Photonics is the science and technology of generating and controlling photons, particularly in the visible and near infra-red spectrum. Photonics as a science is closely related to quantum optics and optoelectronics with somewhat unclear boundaries. Quantum optics frequently implies fundamental research, while photonics often refers to more application-related research.

Many different fields use photonics regularly. Photonics is used by medical professionals to correct poor eyesight and to do laser surgery. The military uses it to detect mines. Construction companies do laser leveling and rangefinding by photonics. Even the entertainment industry finds uses for photonics in light shows and holographs.

Quantum Engineering

As feature sizes scale towards atomic dimensions in nanoelectronic devices quantum phenomena become dominamt. The quantum engineering groups explore quantum phenomena in nanoscale structures to discover and engineer effects that can be usefully employed for high performance computing and telecommunications applications, and for advanced concepts in sensor and biophysics devices.

This activity centers on semiconductor physics and modeling of electronic and optoelectronic devices in the nanoscale, low dimensional effects, quantum effects, quantum information processing/computing, spin electronics, molecular electronics, bionics/biological computing, nonlinear physics of solids, phonon processes in nanostructures, and collective electron and hole phenomena.

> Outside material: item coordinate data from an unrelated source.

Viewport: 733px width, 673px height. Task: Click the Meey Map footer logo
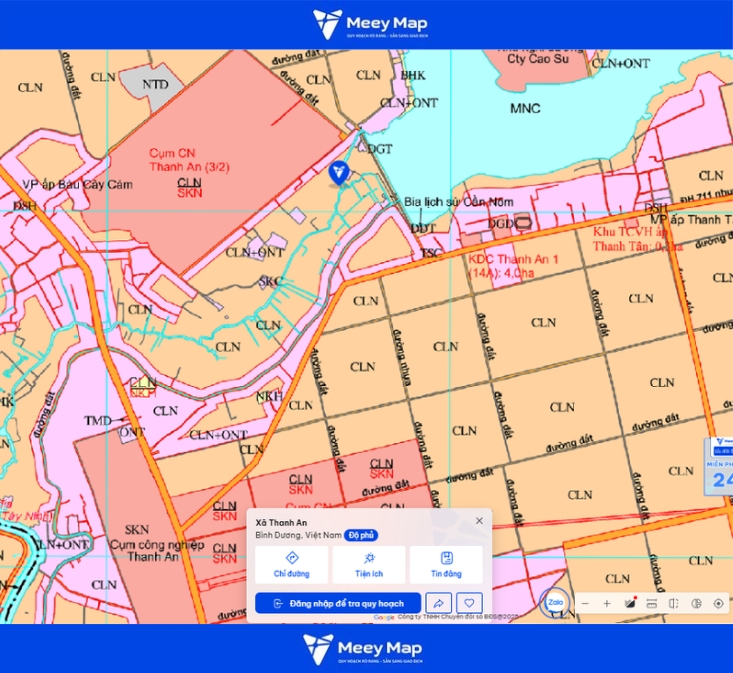pos(363,649)
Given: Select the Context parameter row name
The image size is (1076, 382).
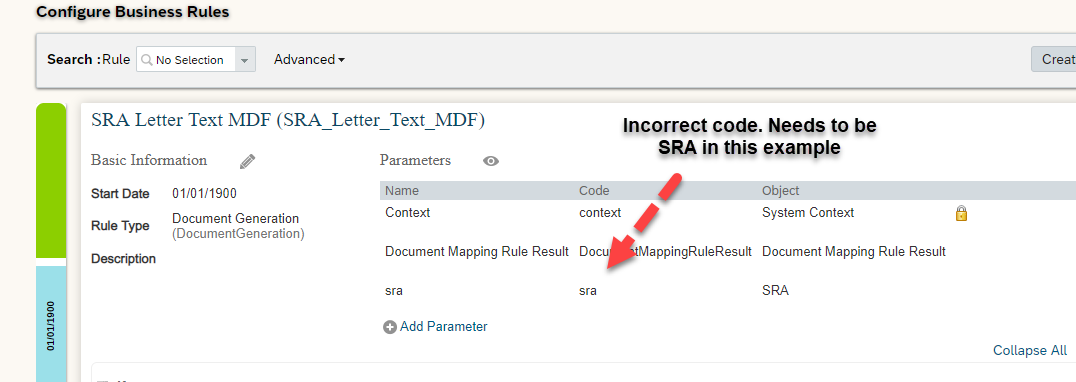Looking at the screenshot, I should point(408,213).
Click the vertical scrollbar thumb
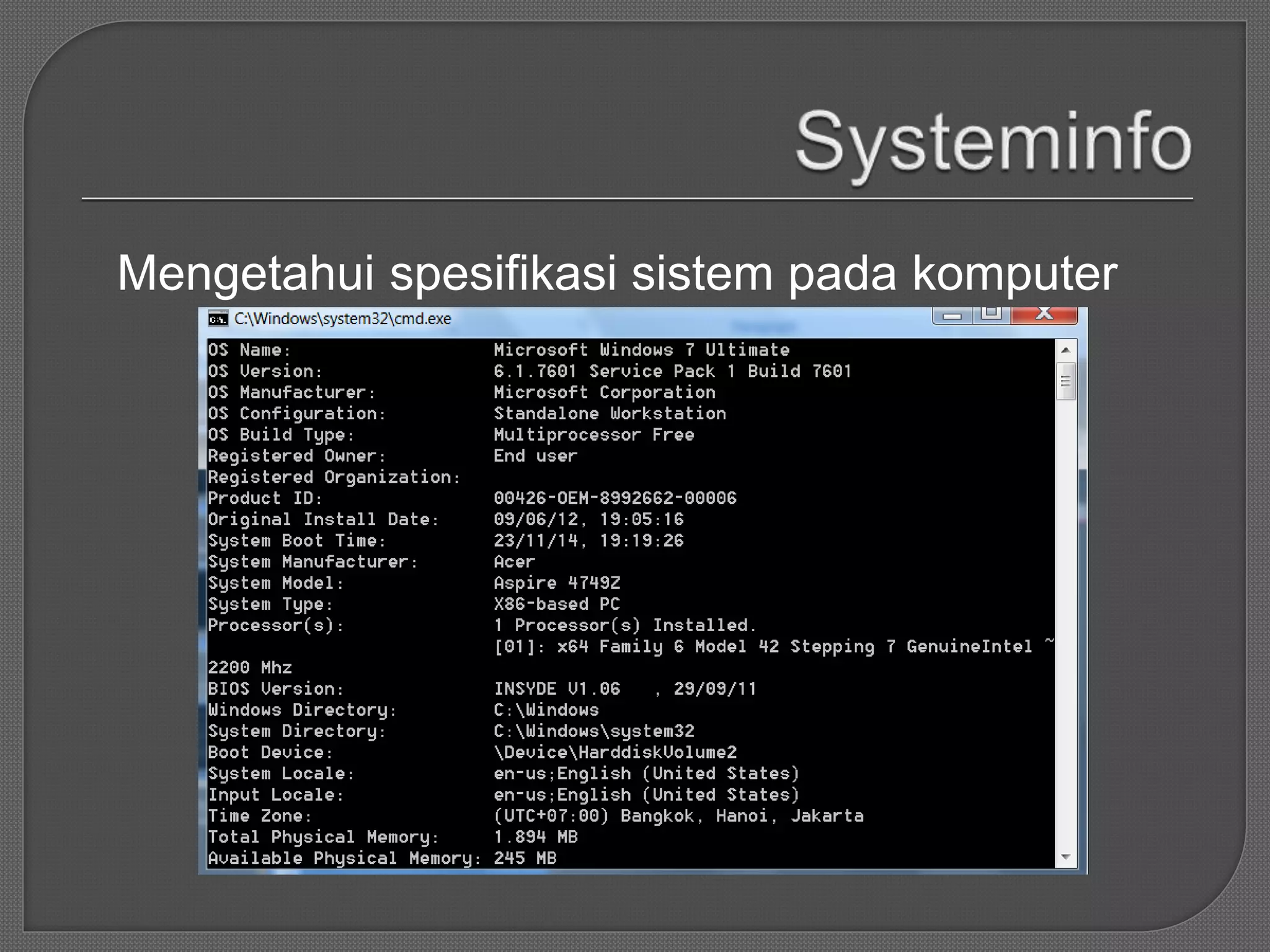Viewport: 1270px width, 952px height. pyautogui.click(x=1065, y=381)
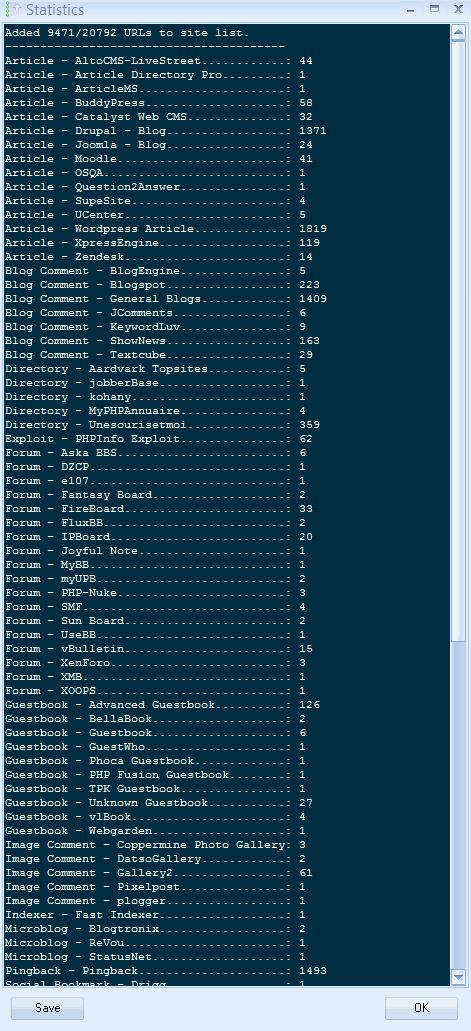Place the cursor on the 'Added 9471/20792 URLs' line
The image size is (471, 1031).
(126, 33)
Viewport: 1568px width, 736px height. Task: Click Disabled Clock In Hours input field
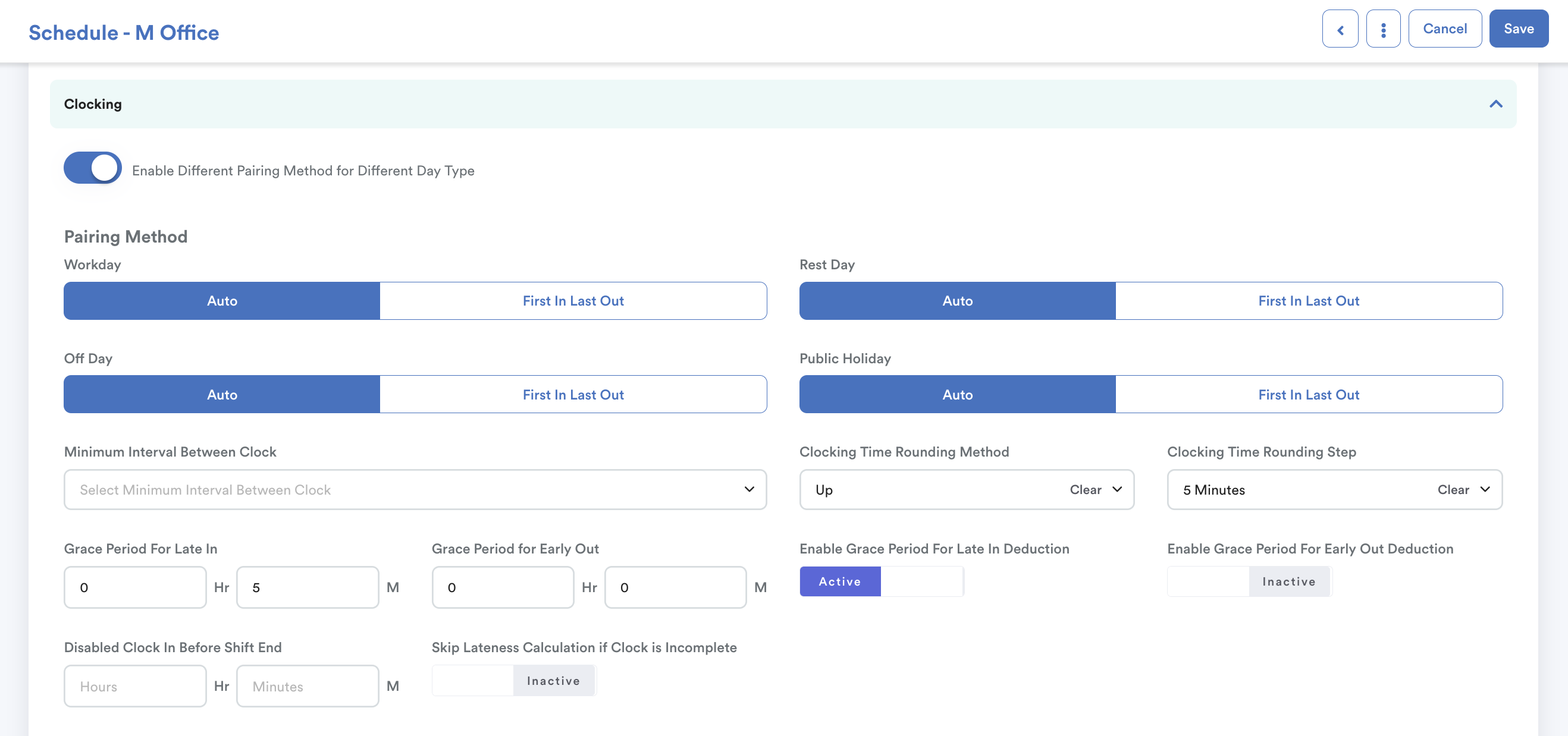135,686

We collaborate with experimental groups who investigate the properties of materials and devices of mutual interest.

Silicon Devices and Fabrication

Silicon technology continues to advance at an amazing rate. However, scaling of dimensions into the nano regeme presents a significant number of challenges for devices, materials, and integration technologies. Non-classical CMOS devices are needed to enhance performance at higher levels of integration.

New materials are needed for each new generation of devices; such materials include: high k dielectrics, metal gate electrodes, strain layers, molecules for charge storage, and carbon nanotubes. Low temperature-short time processes are needed to reduce interdiffusion. New methods to analyze, measure and control statistical fluctuations in small geometries. Research groups in this area also study the extension of the silicon technology base to address energy conversion, chemical- and bio-sensors, and nano-electro mechanical structure (NEMS) needs. Also of interest are manufacturing techonolgies to achieve large scale integration or reliable structures at affordable costs.